Ek olarak, serbest radikaller yaşlanma sürecini teşvik eder ve Parkinson ve Alzheimer hastalığı gibi kalp hastalıklarıyla ilgilidir.

Güneşten koruyucular gibi bazı ürünler serbest radikal üretimini artıran kimyasallar içerir. İsimleri olan içeriklerin bilinmesi ilginç: kaçınma benzononu, benzofenon, etoksisinamat ve PABA./p>

6. Sodyum Lauril Sülfat

Sodyum Lauril Sülfat, banyo köpüklerinde, şampuanlarda ve sabunlarda gresi köpürtmek ve gidermek için kullanılan bir deterjan ve köpürücü etken bileşendir.

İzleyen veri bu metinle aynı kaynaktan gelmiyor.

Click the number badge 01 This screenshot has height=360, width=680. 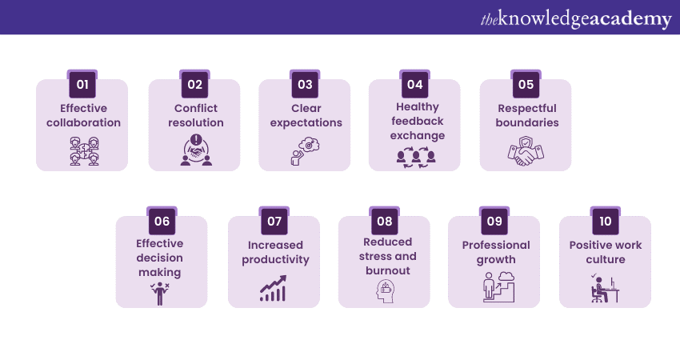coord(82,84)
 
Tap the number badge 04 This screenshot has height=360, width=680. coord(415,84)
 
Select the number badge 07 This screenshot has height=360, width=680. coord(274,221)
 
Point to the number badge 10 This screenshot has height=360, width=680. coord(606,221)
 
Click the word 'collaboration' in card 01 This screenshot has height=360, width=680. coord(84,122)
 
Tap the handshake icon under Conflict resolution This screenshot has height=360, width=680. coord(196,150)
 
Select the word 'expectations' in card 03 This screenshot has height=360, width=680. coord(306,123)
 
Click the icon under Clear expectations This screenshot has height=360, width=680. coord(306,151)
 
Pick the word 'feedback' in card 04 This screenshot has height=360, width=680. coord(418,121)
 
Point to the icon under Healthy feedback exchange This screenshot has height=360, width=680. coord(416,158)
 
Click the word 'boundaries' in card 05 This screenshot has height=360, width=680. coord(527,122)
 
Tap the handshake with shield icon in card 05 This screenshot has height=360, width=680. coord(526,151)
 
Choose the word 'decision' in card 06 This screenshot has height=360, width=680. coord(159,258)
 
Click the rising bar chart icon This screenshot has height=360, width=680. coord(274,288)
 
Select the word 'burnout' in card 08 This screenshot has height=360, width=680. coord(388,270)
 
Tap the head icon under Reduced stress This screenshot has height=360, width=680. coord(386,291)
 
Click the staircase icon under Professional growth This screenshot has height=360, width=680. coord(498,286)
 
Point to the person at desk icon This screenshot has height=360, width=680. coord(605,289)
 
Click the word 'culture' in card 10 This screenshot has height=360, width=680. coord(606,259)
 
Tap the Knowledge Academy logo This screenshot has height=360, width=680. coord(576,18)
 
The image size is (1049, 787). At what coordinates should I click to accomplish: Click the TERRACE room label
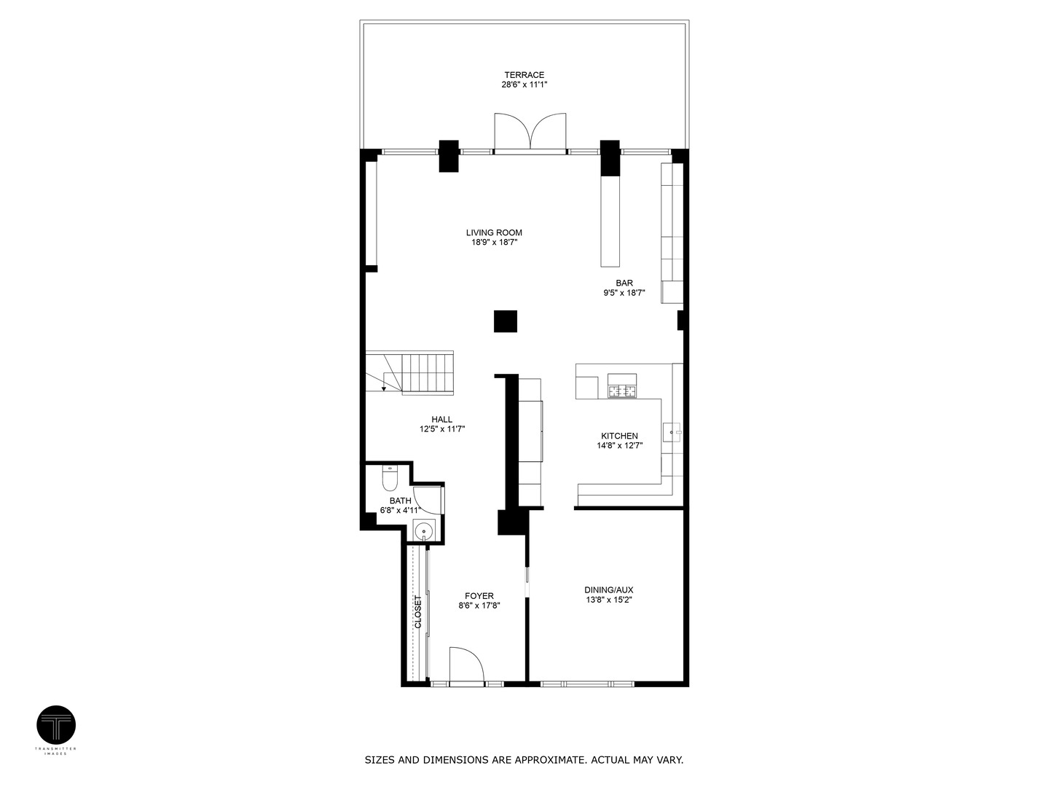click(524, 75)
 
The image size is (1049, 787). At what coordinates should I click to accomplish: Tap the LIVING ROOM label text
click(494, 233)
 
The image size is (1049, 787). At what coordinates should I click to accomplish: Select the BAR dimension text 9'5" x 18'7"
click(624, 293)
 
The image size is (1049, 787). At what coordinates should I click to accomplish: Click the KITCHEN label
click(619, 436)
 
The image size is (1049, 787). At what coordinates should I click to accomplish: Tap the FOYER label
click(479, 596)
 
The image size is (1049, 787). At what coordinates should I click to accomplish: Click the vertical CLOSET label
click(418, 612)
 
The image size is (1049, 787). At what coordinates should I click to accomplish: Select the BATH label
click(400, 501)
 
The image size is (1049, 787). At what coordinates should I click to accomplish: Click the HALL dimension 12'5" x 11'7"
click(442, 429)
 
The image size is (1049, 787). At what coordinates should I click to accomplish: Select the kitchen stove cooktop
click(622, 391)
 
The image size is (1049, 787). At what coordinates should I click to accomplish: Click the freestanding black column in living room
click(506, 321)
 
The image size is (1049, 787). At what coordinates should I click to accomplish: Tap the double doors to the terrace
click(530, 133)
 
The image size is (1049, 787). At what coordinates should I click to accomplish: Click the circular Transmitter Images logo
click(56, 725)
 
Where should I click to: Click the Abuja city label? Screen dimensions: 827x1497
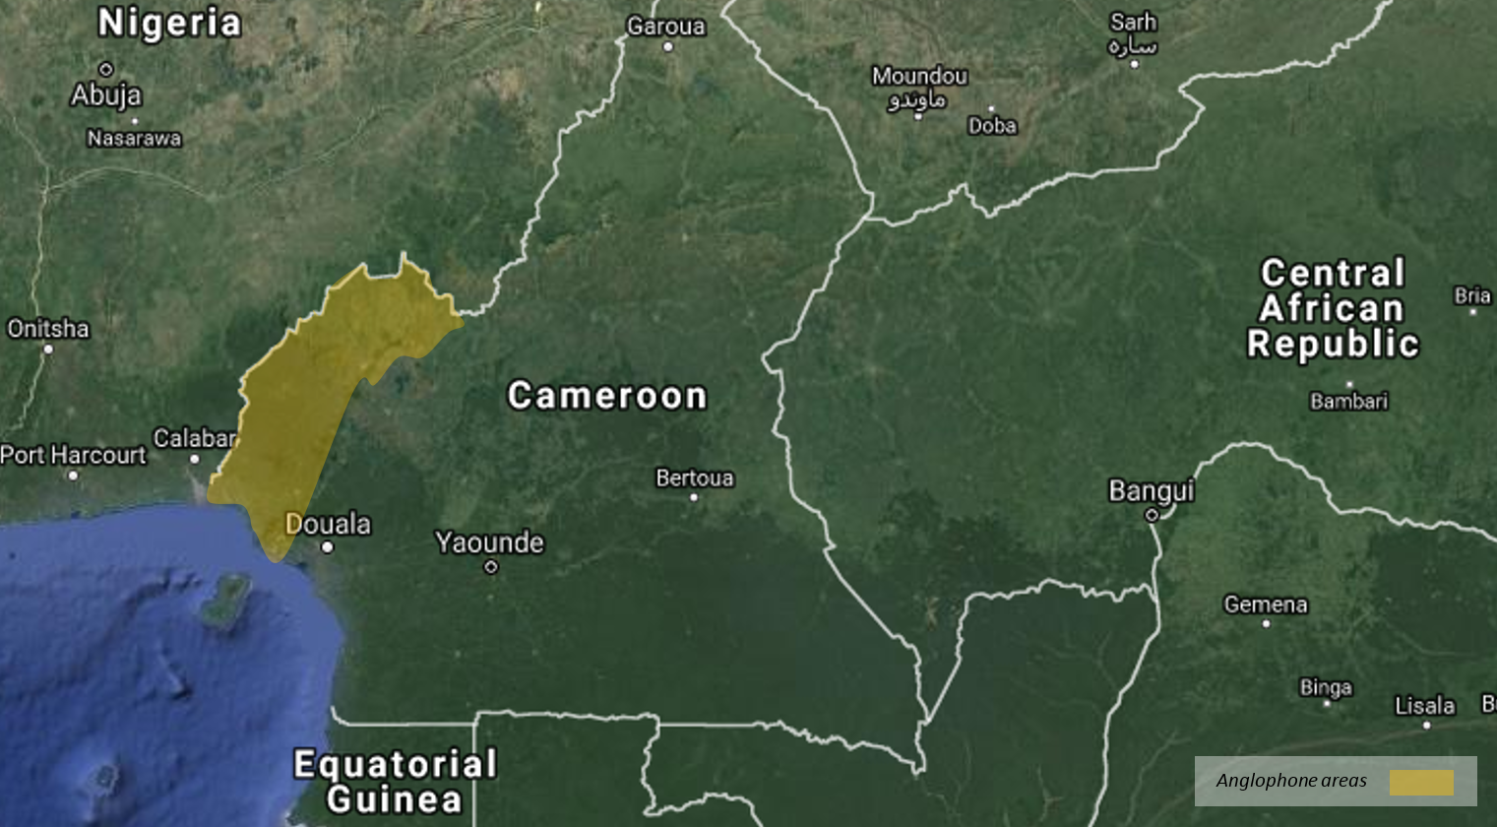tap(106, 95)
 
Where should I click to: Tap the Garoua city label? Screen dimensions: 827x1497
tap(666, 27)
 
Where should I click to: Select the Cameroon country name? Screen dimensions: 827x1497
tap(607, 396)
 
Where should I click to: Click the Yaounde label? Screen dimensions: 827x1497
tap(489, 542)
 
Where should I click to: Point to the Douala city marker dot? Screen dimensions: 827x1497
tap(327, 547)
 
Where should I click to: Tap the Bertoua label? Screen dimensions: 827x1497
tap(695, 478)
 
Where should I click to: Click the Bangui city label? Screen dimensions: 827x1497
tap(1152, 490)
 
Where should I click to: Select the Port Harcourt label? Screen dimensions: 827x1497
tap(73, 455)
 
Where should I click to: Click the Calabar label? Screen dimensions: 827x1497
tap(195, 438)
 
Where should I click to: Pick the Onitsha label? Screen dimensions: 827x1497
tap(48, 328)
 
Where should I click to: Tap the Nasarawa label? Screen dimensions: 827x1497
tap(134, 139)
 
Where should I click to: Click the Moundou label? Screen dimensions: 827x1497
tap(919, 76)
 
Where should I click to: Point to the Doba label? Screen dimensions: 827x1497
tap(992, 126)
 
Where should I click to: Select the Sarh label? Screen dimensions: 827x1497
tap(1133, 22)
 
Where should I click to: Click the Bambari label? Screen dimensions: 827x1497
tap(1348, 401)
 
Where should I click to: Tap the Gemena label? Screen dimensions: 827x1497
tap(1266, 604)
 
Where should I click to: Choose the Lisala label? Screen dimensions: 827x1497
tap(1424, 706)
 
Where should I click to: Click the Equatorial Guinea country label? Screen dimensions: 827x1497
tap(396, 782)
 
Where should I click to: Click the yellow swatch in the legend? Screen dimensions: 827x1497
tap(1421, 783)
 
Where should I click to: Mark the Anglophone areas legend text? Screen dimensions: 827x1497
tap(1291, 781)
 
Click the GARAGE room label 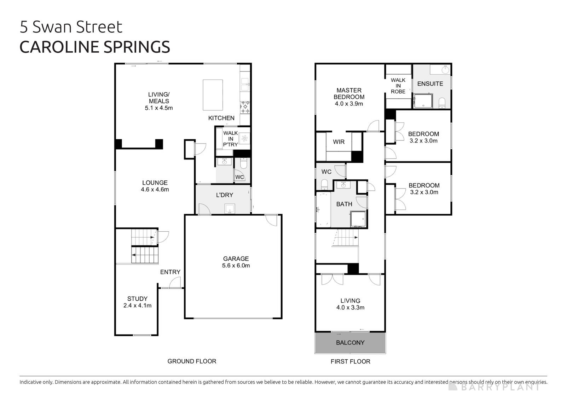[236, 259]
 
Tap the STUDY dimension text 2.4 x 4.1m [137, 306]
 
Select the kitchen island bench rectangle [213, 95]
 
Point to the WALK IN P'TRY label [230, 139]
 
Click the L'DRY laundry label [224, 195]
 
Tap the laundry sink [230, 209]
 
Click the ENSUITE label [430, 84]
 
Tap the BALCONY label [350, 343]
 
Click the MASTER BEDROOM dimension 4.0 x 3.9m [349, 104]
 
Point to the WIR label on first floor [339, 142]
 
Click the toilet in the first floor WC [324, 184]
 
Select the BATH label [344, 204]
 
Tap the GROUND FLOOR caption [192, 361]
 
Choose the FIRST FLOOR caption [350, 361]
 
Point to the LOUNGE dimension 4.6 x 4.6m [155, 190]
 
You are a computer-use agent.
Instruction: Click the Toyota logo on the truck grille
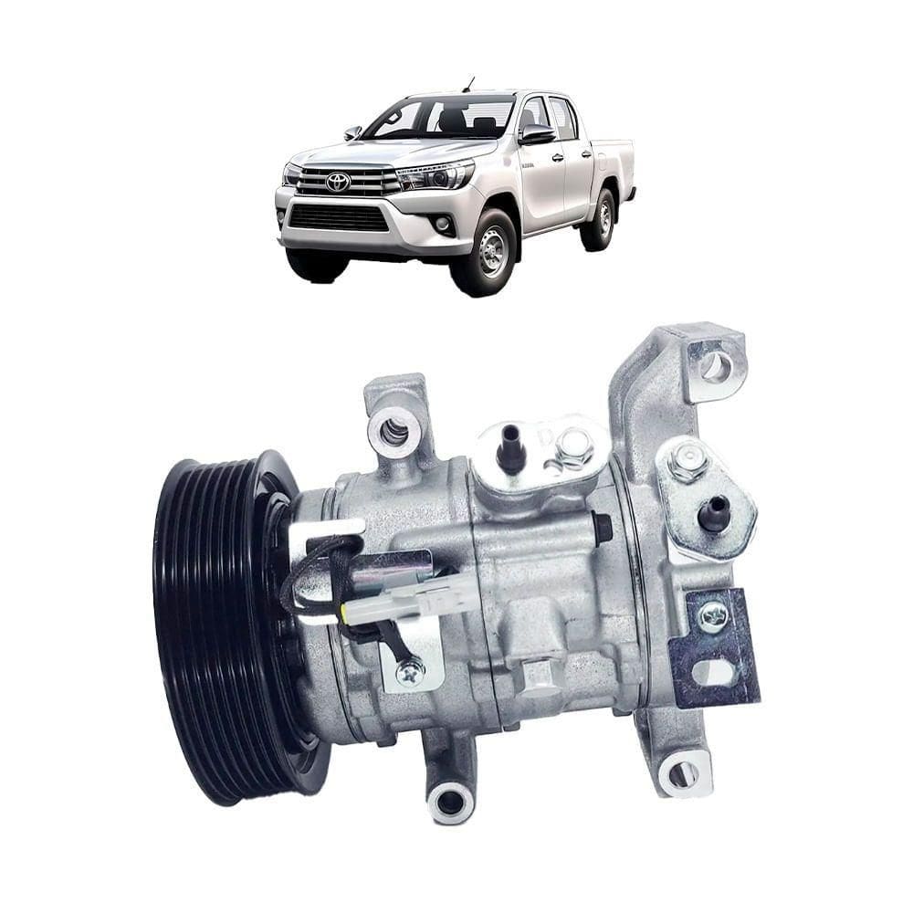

Dermatolog Bianca, “Durulandığında, söz konusu cildin alanını yıkadığı, ancak karşılığında dermisin üst katmanlarındaki nemi de çıkardığı” açıklamasını yaptı. Hassas cilde sahip kişilerde Dermatit, akne, egzama, sedef hastalığı ve kimyasal duyarlılık göz önüne alındığında, bu tür bir deterjanın hidrofilik özellikleri cilt sorunlarına neden olabilir ya da mevcut koşulları kötüleştirebilir mi?

7. Boyalar

Bazı güzellik ürünlerinde, özellikle makyajda kullanılan boyaların cilt tahrişine neden olabilir. Bazı çalışmalar bile kanserojen olabileceğini gösteriyor.

Bu maddelerin farkında olmanın hiçbir maliyeti yoktur ve şüphe duyduğunuzda her zaman bir dermatoloji uzmanından yardım isteyin. Sonuçta, sağlık şaka değil!